By Phe’dre Von Kallenbach

Whenever a movie based on Greek myth comes along, I always get excited, especially if one of the main characters is my own namesake. However, like all recent movies based upon Greek myth, Euripides’ and Seneca’s versions were more likely to be suggestive concepts vs. guidelines themselves. Like “Clash of the Titans,” this movie fails to impress on anything other than special effects.

Henry Cavill, who blew me away in “the Tudors” failed to elicit any reaction from me as a viewer. And trust me, the man is gorgeous, so how that happened, I have no idea. Instead of being the son of a prince, we are greeted with Theseus’ past as his being dubbed a “bastard” (in the myth, his mother was a queen and he had dual fathers – Poseidon and King Aegeus).

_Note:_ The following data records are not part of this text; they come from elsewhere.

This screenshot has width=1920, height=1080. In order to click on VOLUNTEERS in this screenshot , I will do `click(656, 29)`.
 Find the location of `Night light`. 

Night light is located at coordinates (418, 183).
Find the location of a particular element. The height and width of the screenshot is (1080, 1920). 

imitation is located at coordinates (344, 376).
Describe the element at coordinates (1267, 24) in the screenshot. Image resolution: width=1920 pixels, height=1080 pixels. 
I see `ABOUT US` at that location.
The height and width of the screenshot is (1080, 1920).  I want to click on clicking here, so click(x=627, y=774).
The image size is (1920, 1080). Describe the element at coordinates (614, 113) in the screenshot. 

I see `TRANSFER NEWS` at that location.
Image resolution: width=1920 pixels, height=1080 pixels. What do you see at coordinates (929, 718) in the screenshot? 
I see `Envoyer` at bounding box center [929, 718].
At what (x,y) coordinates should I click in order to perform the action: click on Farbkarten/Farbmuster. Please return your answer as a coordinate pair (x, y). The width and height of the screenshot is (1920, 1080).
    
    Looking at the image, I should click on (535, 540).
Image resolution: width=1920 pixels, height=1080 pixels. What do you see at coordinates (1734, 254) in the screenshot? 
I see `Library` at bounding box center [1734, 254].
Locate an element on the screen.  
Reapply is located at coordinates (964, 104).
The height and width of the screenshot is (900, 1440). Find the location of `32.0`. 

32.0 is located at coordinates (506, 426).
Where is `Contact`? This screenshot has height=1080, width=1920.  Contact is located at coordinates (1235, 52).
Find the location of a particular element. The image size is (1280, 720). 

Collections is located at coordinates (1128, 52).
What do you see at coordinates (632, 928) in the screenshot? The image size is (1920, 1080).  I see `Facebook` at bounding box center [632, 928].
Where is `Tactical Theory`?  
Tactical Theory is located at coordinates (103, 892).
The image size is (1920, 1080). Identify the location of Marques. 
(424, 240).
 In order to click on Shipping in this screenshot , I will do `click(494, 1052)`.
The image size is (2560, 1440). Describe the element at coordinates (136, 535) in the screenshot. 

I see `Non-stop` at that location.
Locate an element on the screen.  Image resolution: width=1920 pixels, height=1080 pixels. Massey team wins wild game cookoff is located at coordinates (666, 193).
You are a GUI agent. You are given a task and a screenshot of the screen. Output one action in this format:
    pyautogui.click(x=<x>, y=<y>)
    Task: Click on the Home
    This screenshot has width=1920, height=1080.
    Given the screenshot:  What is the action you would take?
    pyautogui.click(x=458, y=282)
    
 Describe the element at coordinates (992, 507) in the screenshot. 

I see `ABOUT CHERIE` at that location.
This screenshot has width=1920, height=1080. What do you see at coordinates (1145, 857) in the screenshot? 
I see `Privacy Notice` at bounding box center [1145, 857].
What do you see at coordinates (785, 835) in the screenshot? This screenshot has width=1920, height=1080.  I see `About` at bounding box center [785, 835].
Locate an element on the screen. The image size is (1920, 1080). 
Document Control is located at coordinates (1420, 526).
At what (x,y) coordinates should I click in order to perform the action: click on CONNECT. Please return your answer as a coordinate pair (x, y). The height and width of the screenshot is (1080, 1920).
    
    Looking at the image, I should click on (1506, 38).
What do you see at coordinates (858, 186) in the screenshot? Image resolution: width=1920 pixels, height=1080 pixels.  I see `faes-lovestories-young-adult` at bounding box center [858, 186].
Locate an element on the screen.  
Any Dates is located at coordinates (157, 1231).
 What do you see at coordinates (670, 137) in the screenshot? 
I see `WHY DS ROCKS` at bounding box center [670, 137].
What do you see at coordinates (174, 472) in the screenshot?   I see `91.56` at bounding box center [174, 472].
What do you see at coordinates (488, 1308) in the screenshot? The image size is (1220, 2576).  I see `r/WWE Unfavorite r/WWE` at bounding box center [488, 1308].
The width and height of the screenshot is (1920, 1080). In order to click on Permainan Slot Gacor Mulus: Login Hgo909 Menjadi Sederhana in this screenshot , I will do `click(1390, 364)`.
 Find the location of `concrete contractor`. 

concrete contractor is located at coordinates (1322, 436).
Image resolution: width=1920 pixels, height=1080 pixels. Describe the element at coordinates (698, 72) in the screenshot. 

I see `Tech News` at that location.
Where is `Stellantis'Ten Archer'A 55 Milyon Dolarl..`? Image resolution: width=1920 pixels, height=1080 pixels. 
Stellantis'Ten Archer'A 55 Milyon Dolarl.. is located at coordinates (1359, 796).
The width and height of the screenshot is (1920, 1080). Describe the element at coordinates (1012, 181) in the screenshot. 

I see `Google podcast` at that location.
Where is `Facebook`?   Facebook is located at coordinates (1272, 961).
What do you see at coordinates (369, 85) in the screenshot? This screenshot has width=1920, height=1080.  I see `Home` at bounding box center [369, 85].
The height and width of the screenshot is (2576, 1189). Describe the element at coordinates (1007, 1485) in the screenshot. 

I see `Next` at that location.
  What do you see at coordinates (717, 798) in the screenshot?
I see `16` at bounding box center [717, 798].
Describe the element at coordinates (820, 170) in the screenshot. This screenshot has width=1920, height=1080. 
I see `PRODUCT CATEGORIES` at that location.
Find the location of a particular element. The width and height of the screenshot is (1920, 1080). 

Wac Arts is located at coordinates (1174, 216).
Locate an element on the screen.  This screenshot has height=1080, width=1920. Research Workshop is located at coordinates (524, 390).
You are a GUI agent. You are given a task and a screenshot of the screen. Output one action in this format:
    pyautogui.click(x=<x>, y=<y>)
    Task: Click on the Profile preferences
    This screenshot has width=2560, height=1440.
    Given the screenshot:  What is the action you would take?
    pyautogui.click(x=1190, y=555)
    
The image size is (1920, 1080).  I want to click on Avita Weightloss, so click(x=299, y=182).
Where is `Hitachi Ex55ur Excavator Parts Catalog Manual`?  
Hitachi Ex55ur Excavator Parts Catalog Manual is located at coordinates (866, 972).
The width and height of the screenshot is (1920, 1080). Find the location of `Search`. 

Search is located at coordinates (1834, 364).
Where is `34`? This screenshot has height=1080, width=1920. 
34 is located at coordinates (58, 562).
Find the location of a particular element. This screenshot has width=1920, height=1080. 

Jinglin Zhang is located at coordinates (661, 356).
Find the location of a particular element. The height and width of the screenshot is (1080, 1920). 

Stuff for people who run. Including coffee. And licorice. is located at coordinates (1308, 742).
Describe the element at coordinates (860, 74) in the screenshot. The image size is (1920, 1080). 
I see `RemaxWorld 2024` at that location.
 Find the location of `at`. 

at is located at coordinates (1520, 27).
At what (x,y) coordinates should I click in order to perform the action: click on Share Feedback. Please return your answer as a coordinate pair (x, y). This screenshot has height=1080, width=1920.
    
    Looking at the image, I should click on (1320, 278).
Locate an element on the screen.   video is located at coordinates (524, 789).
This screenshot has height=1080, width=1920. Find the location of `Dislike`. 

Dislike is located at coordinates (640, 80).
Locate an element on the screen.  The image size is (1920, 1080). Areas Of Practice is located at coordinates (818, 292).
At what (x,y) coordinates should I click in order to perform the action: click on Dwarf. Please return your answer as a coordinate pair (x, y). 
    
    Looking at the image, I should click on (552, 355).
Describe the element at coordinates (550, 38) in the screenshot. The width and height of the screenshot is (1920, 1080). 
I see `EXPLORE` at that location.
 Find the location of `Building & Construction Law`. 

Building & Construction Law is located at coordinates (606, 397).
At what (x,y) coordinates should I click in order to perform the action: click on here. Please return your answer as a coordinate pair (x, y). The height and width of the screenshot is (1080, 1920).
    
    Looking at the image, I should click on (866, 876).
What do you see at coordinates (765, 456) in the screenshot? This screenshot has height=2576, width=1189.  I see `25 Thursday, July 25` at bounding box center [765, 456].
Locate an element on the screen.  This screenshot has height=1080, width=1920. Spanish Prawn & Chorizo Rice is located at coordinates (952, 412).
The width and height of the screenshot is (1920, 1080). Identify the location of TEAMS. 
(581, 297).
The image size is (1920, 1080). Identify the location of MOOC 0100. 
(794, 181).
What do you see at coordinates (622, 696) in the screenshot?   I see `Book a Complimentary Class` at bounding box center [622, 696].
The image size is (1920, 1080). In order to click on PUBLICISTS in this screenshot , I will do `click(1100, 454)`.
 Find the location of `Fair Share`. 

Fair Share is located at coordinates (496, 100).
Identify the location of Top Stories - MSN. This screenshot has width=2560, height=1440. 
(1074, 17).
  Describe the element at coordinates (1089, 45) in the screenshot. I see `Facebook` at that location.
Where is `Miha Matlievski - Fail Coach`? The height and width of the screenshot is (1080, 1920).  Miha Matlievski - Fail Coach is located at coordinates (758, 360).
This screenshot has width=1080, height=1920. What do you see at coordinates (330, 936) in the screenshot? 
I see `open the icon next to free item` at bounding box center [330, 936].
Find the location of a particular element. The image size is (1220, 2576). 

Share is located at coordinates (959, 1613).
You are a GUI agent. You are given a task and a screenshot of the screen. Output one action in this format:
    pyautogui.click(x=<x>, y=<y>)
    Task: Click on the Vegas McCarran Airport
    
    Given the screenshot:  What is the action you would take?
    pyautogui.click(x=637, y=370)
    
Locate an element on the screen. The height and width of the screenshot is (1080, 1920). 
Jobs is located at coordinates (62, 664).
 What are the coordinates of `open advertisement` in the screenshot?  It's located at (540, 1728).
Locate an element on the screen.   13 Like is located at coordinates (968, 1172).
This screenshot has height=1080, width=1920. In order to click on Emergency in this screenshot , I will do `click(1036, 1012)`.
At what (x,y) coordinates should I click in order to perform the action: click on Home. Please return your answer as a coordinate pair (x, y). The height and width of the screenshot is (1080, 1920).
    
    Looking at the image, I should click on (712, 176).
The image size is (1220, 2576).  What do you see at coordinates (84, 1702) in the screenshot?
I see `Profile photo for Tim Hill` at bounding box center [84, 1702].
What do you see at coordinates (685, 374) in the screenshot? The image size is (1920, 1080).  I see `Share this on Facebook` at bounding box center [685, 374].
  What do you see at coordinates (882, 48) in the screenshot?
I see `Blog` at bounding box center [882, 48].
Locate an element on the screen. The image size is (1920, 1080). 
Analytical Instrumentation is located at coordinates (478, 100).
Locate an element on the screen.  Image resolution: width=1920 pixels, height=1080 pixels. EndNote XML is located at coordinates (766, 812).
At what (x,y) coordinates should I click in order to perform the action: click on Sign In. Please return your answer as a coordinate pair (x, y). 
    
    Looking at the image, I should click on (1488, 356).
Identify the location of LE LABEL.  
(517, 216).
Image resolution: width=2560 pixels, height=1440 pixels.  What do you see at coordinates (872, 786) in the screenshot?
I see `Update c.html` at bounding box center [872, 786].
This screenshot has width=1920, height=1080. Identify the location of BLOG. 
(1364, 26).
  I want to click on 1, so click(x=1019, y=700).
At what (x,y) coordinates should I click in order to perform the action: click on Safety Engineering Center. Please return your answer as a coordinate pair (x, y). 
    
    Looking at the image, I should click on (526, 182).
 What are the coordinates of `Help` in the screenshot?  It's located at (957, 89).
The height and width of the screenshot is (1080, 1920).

Obviously, that part of the myth was rather overlooked here. Phaedra, on the other hand, my namesake, is portrayed here as a virgin priestess, as seer, if you will. Last I checked, she was the daughter of King Minos and no such thing. But hey, this is a loose adaptation right? Let’s not even bother talking about the Titans and Hyperion at this rate. You can all see where I’m going with this.

Regardless, despite it’s rather loose adaptation of Greek myth, I tried, as I did with “Clash of the Titans” and “Troy” to see beyond the myth and focus on the movie. And I was bored. To tears. You see, I love historical fiction. I love fantasy. But this movie bored me in a way that I cannot even begin to profess. It was the same rehashed love story as portrayed in “Clash of the Titans” and “Troy”. Basically, “Immortals” was “Clash of the Titans” with different actors, different gods/goddesses, and a few other tweaks here and there. Bad guy trying to ruin the world, check. Gorgeous, but cursed goddess/female lead, check. The fate of the world resting in the hands of an untried, and yet god-touched youth? check. See the equation here?

My point being: if you want an action movie with a bit of fantasy tied here, this one is for you. If you want a thought-provoking, Greek-myth-representing fantasy, then this isn’t for you. In the end, like “300,” no girl can hate on the ceaseless display of toned pecs and six-pack abs. Alas, only Mickey Rourke sports the beard this time.

C+ rating for me. Not God-awful (did you get my pun? ha!) but not exactly an amazing example of cinematography.